This is clearly going to cause problems if we package this file as-is, because the gems are not going to live in these directories but instead in /usr/lib/node-api/vendor/bundle. We need to strip the leading BUILDROOT path from the directories in this file before we can package it. We do this with a sed script in the %install section of the RPM specfile:

sed -i -e 's,%{buildroot},,' %{buildroot}/usr/lib/${name}/.bundle/config

I’m sure that this is not the “bundler way” of doing things, but as I have said before, bundler and RPM’s worldview are seemingly irreconcilable and something like this is necessary to get them to work together.

Architecture-specific code

The process of installing gems can also install system-specific extensions which will not be as portable as pure ruby code, nor as portable as the source .gem files from the vendor/cache directory. This is another reason for recommending that you run bundle install --deployment on the target machine rather than in the build environment.

RPM, however, also has a way of coping with this portability problem, by marking packages as architecture-specific. If you don’t specify an architecture yourself, rpmbuild will even autodetect any system-specific binaries in your RPM and give it an appropriate tag. We relied on this behaviour and sure enough, our resultant RPM is considered x86_64 code rather than noarch. This is fine for our production environment, where all machines run the same hardware and OS.

Installing bundler itself

We still need bundler to be present on the target machine. We used the fantastic fpm tool to create a rubygem-bundler RPM, and made our node-api RPM depend on rubygem-bundler.

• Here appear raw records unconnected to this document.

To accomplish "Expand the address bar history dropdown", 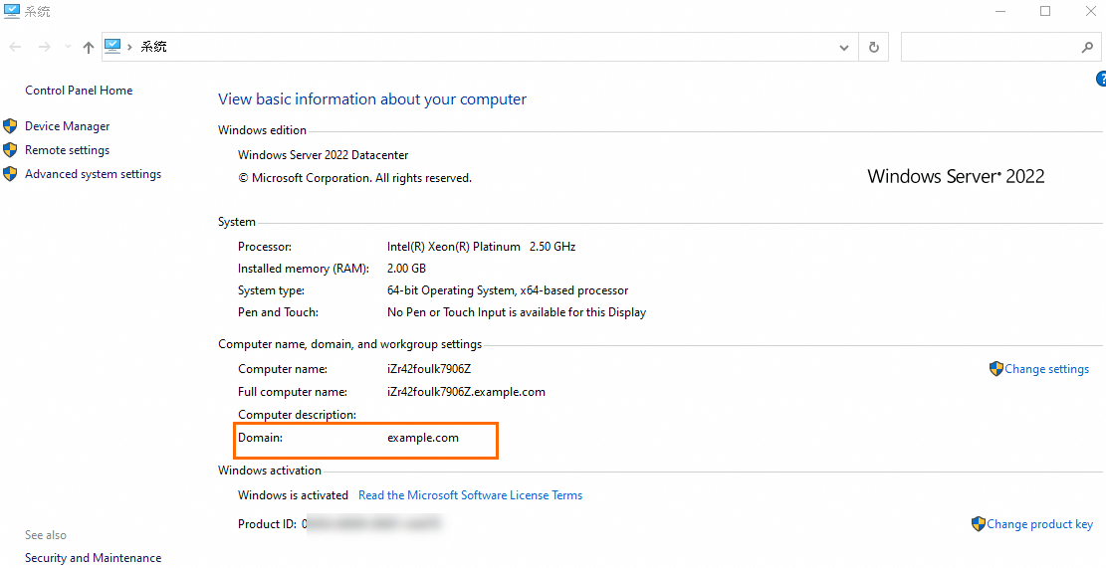I will click(844, 47).
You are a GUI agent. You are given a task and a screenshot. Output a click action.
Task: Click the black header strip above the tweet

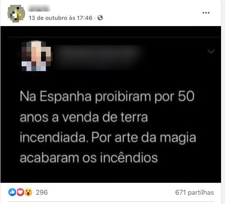tap(111, 31)
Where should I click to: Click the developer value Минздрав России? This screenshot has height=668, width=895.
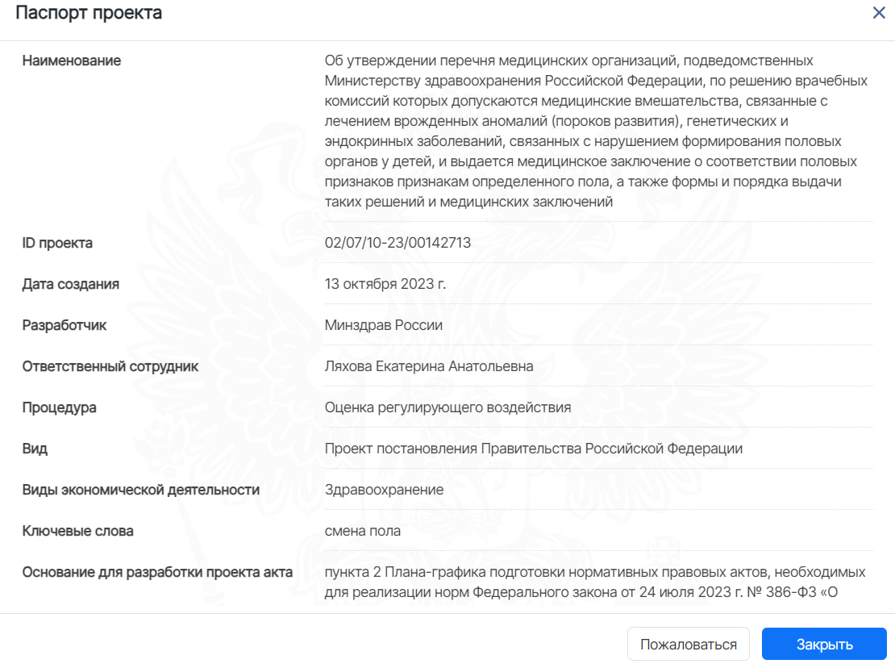[x=384, y=325]
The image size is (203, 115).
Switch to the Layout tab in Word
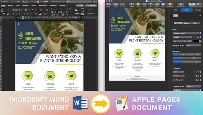33,5
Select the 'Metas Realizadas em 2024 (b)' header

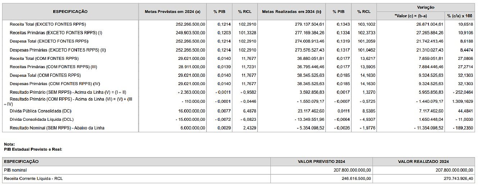291,12
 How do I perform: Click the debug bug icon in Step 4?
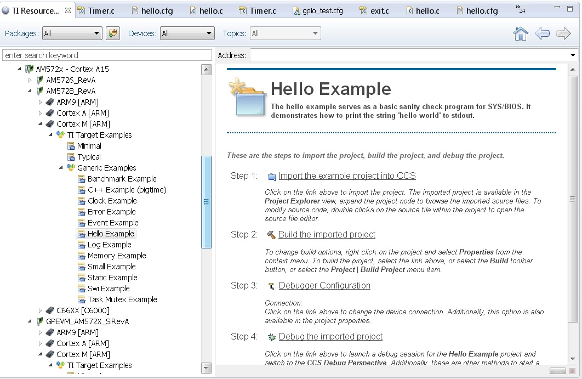pyautogui.click(x=271, y=337)
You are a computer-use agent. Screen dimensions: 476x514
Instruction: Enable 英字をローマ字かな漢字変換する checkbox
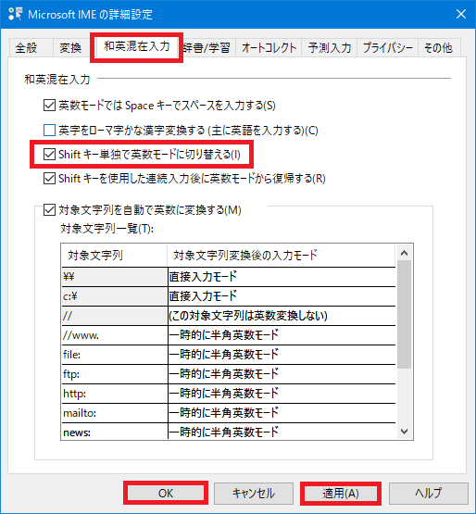(49, 131)
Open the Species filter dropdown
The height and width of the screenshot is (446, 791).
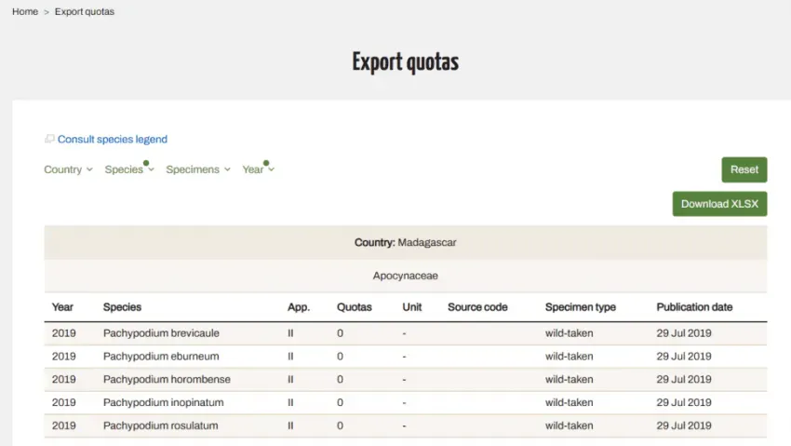(x=129, y=169)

We could have used fpm to package every single gem as a separate RPM. We didn’t go with this option, because it doesn’t enable separation of sets of gems used by different applications, and it doesn’t allow us to know exactly which gems will be used by a particular source code version.

Future possibilities

Bundler 1.1 (which hasn’t yet been released) provides a --standalone option which allows you to install gems in such a way that they don’t depend on bundler. I’d be very interested to investigate this option for packaging ruby apps as RPMs, although since we were running our ruby through Phusion Passenger I wonder whether it would work for us, or if it only works for the bundler-created binstubs.

Outcome

After all of this work, we have a solution which combines the advantages of both RPM and bundler:

Every file we create on the target machine belongs to an RPM, and can be traced back to a particular Jenkins job which created that RPM
The gems our application uses are isolated from any other gems on the target machine
We can use bundler to handle transitive dependencies, while at the same time locking in the versions of all gems for a particular source code version. This means we have confidence that exactly the same gems were used in testing on the CI server as are used in production.

Philip Potter